Sam Mustipher (born August 13, 1996) is an American football center of the National Football League (NFL). He played college football at Notre Dame and was signed by the Bears as an undrafted free agent in 2019.

High school career
Mustipher played football at Our Lady of Good Counsel in Olney, Maryland. He played on both the offensive and defensive lines. As a senior, Mustipher was named to the Maryland consensus all-state team and the USA Today All-USA Washington D.C. team. A consensus top-250 national recruit, he was selected to play in the Under Armour All-America Game in 2014.

Recruiting
Mustipher was a consensus four-star prospect, and received offers from 26 schools, including Alabama, Clemson, Ohio State, and Notre Dame. Mustipher committed to Notre Dame on April 16, 2013. He signed his letter of intent during the signing period in February 2014, and enrolled in August.

College career
Mustipher redshirted the 2014 season. In his sophomore season, he saw action in nine games, primarily on special teams and as a reserve offensive lineman. In 2016 as a junior, Mustipher started all 12 games at center. In his senior season in 2017, Mustipher started all 13 games at center, leading a rushing attack that ran for 3,503 yards and scored 35 touchdowns. In addition, Mustipher did not surrender a sack or quarterback hit all season. In 2018, his graduate season, Mustipher was named a captain and once again started all 12 games at center.

# Material supplied

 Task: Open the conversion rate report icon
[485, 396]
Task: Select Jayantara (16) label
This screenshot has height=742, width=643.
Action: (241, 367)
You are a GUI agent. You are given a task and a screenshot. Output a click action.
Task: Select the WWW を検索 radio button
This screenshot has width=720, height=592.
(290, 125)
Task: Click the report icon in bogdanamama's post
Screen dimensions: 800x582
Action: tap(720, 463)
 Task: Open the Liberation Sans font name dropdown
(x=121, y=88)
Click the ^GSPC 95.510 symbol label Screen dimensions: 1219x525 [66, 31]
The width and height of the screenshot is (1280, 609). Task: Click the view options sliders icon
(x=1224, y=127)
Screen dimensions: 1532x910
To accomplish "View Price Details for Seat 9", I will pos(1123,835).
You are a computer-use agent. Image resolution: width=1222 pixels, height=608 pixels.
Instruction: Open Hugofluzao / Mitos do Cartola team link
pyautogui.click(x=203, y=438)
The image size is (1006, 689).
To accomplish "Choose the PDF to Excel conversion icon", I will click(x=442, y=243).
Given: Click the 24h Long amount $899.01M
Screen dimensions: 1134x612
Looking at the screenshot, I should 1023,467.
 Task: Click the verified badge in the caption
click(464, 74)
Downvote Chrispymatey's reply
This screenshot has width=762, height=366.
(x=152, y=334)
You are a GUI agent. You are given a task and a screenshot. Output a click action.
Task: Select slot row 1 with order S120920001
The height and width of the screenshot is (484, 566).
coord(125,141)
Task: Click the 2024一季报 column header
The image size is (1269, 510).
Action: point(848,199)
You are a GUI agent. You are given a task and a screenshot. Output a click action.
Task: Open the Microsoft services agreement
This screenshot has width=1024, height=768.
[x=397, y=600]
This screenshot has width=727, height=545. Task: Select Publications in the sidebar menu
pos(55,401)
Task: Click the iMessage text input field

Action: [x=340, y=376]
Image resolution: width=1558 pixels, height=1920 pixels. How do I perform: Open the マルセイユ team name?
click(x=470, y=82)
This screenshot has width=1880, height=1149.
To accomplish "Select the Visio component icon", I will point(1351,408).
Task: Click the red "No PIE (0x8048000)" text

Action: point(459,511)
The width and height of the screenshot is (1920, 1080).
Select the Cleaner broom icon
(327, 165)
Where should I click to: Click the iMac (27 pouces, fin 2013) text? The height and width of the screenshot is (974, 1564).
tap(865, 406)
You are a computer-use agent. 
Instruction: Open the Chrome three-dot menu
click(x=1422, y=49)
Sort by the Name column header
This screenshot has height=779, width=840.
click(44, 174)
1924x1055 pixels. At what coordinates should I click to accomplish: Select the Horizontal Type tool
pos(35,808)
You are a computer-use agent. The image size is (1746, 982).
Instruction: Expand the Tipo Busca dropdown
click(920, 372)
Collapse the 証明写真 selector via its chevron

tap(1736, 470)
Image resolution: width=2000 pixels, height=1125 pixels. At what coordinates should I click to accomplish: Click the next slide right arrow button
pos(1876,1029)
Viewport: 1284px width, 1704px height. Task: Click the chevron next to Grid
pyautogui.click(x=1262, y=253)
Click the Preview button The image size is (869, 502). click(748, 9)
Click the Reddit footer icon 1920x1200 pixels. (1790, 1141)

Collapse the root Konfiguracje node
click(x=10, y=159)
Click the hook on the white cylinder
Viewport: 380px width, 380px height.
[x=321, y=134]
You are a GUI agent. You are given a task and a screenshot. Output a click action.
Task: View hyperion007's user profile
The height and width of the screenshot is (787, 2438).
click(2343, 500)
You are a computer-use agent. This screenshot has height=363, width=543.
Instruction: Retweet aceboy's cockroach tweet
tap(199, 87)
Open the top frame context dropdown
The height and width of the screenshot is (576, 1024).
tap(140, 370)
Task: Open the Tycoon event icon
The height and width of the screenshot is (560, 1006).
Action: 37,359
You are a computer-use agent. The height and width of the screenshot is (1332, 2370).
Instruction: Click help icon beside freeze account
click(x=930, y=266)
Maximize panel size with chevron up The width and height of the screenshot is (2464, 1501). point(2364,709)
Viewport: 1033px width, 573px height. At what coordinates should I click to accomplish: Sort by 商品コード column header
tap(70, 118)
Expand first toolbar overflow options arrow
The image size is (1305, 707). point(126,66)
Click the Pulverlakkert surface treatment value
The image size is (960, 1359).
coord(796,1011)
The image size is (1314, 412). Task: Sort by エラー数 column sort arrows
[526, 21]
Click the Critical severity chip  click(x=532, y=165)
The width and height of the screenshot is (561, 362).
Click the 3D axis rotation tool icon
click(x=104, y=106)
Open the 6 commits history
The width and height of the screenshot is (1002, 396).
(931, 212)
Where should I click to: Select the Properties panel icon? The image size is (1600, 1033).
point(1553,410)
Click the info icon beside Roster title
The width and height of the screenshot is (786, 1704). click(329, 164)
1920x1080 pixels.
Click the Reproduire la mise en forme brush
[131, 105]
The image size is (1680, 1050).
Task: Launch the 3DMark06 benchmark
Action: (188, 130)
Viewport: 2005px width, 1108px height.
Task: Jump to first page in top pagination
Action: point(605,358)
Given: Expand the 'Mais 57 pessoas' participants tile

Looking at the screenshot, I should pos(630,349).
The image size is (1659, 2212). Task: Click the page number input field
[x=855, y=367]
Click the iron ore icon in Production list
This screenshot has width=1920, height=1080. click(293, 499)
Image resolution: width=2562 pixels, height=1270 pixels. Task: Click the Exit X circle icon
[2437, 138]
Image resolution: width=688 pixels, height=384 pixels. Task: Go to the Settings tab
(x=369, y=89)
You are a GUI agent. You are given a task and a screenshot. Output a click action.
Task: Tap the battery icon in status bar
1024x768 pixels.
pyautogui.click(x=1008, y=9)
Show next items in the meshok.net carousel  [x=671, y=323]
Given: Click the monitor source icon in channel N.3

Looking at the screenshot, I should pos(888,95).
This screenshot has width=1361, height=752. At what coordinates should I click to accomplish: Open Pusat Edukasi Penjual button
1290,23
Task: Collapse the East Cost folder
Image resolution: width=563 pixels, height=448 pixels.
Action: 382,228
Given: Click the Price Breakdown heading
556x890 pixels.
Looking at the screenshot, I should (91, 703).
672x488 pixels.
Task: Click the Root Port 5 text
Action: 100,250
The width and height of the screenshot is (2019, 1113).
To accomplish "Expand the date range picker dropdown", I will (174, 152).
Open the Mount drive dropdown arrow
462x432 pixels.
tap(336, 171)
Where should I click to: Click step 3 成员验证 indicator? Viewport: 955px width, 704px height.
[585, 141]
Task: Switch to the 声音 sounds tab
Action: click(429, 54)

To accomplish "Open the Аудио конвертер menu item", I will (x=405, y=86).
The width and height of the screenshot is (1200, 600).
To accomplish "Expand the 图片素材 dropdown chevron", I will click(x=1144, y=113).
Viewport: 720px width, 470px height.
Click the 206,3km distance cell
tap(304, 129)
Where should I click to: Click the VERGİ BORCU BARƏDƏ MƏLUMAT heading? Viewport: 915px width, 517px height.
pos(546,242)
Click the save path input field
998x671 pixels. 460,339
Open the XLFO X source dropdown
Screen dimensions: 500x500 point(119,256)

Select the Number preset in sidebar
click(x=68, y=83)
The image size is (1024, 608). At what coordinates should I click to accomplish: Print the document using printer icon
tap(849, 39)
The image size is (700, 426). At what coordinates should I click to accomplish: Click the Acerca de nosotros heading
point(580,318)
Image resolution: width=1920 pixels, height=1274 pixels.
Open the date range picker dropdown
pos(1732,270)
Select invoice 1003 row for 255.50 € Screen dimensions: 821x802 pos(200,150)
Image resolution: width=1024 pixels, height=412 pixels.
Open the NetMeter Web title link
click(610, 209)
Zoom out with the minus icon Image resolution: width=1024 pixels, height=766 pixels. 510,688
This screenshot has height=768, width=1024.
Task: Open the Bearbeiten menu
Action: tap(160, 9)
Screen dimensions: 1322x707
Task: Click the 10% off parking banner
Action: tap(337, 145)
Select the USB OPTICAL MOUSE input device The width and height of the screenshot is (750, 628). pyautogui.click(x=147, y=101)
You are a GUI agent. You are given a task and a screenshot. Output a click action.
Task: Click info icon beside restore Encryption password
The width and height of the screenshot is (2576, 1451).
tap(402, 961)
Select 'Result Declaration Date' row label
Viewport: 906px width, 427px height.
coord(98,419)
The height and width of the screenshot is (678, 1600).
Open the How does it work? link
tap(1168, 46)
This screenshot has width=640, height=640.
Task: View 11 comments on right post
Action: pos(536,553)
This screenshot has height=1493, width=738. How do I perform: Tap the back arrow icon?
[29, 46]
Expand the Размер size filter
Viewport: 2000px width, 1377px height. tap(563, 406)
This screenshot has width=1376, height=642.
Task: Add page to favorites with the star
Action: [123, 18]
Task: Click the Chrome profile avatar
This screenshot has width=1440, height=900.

# Task description
Please copy, word for word, the part of the Sam Mustipher text that opens with the words containing "Sam Mustipher (born" and closes with "agent in 2019.". The entries above have nothing to do with the Sam Mustipher text.

# Written response
Sam Mustipher (born August 13, 1996) is an American football center of the National Football League (NFL). He played college football at Notre Dame and was signed by the Bears as an undrafted free agent in 2019.